§ THE EXERCISE:
Please count how many lines in the dataset records below contain the word "with", and give only that number.

Dataset records
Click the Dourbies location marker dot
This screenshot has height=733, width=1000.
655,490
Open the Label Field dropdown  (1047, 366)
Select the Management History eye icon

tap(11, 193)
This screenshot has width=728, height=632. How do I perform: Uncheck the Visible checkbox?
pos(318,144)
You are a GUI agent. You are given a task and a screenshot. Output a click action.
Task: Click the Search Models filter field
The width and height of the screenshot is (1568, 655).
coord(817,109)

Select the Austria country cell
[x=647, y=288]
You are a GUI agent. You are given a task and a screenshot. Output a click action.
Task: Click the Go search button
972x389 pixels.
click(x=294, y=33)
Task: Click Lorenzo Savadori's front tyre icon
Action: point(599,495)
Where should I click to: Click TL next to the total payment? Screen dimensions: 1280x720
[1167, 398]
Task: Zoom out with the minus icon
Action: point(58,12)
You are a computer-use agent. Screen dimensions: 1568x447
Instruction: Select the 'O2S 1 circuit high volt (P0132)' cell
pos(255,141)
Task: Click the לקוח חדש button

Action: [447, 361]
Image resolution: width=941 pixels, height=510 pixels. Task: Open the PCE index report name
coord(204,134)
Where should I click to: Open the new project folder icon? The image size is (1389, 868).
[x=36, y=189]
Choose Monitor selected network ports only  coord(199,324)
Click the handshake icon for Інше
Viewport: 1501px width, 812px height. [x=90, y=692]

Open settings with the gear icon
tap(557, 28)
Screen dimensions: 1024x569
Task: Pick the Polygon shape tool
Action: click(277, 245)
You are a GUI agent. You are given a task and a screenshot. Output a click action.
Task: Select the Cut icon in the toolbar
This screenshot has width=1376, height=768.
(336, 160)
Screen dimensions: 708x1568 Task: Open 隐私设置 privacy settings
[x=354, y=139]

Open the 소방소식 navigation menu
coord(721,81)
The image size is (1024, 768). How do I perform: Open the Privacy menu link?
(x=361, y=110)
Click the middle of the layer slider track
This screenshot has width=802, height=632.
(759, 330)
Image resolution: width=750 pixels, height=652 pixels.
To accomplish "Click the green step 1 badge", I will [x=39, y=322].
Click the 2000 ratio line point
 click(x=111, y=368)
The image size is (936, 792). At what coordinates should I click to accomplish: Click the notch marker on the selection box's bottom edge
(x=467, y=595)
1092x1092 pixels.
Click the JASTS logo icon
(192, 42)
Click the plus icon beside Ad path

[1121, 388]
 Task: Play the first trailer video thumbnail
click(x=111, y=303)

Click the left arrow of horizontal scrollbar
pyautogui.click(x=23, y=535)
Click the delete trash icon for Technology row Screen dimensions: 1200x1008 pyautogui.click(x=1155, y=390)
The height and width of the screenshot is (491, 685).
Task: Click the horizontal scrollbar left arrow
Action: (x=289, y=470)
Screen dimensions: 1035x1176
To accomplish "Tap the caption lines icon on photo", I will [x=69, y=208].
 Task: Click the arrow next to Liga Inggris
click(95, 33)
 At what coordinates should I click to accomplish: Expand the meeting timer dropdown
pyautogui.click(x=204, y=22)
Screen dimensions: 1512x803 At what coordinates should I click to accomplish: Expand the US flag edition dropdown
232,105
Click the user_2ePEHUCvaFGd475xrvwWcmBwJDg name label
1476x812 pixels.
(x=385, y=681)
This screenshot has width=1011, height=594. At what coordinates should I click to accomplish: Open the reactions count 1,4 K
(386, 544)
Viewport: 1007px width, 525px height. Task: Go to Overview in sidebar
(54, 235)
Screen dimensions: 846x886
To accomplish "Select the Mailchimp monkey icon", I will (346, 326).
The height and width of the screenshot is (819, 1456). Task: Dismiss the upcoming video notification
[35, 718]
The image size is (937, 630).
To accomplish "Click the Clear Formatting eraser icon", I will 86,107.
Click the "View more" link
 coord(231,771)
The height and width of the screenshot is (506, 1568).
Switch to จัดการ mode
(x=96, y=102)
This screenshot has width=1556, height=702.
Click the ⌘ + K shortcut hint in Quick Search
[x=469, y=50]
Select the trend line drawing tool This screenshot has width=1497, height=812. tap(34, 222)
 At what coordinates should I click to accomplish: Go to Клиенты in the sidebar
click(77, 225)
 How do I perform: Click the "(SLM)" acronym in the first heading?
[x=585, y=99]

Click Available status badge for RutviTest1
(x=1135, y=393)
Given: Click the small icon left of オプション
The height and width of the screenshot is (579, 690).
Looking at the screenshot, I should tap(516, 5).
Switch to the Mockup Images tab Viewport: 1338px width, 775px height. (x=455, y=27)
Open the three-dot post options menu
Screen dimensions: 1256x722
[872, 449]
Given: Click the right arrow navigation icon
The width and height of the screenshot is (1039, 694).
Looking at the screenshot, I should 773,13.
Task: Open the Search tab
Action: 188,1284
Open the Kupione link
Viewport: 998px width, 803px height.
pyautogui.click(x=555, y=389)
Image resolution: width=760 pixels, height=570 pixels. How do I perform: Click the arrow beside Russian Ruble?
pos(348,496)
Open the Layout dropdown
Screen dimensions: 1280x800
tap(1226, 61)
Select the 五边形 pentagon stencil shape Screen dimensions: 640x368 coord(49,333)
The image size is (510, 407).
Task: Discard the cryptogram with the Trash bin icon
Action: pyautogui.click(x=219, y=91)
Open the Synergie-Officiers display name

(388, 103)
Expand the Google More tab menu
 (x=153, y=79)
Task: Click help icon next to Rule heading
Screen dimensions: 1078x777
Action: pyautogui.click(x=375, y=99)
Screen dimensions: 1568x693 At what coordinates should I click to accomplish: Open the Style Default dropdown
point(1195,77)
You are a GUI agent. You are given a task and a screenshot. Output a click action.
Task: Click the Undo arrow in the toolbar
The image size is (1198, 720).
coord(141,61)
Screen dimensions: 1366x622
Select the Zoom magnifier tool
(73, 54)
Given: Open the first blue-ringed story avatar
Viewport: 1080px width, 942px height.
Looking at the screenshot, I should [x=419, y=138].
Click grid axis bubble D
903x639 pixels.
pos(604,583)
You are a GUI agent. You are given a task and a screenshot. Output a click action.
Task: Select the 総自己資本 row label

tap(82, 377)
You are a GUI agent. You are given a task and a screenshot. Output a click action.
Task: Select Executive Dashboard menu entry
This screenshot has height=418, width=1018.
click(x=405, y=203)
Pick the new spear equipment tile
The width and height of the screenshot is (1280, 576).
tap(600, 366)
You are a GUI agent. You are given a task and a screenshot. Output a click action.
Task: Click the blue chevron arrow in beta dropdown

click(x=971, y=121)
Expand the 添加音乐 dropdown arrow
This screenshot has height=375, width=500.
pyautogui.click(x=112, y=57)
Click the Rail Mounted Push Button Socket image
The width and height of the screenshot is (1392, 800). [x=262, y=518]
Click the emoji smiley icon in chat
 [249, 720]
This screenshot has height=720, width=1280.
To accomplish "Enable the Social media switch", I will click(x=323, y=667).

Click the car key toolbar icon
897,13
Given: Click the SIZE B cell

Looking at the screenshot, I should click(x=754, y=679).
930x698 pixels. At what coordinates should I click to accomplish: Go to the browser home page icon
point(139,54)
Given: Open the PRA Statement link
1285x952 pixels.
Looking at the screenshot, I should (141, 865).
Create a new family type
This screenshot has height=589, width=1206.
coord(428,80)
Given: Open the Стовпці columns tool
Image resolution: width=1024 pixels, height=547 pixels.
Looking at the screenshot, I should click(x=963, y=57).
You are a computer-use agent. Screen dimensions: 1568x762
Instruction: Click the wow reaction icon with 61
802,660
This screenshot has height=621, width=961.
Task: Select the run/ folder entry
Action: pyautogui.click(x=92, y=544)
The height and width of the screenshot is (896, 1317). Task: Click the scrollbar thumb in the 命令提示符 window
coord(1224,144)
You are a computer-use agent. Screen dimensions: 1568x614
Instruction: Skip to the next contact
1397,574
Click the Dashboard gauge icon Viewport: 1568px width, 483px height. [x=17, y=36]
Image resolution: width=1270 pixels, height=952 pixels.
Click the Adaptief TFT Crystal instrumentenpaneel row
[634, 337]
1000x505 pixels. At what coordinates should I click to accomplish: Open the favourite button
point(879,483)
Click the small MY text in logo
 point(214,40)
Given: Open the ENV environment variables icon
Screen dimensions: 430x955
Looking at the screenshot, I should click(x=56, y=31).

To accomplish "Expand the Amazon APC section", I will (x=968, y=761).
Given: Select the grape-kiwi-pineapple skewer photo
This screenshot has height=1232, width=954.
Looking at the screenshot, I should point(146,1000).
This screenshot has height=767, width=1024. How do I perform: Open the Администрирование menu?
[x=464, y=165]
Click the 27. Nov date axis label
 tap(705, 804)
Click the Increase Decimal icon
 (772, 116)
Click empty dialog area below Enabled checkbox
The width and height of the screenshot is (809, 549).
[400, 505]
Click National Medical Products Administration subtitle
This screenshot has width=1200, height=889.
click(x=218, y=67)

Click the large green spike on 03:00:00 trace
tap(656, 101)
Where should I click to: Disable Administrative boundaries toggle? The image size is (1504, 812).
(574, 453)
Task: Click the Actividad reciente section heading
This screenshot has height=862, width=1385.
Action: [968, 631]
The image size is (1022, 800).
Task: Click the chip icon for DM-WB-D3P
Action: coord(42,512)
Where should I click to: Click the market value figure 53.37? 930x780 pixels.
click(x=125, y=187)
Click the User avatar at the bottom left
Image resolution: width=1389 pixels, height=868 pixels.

§ WRITTEN REPLY:
4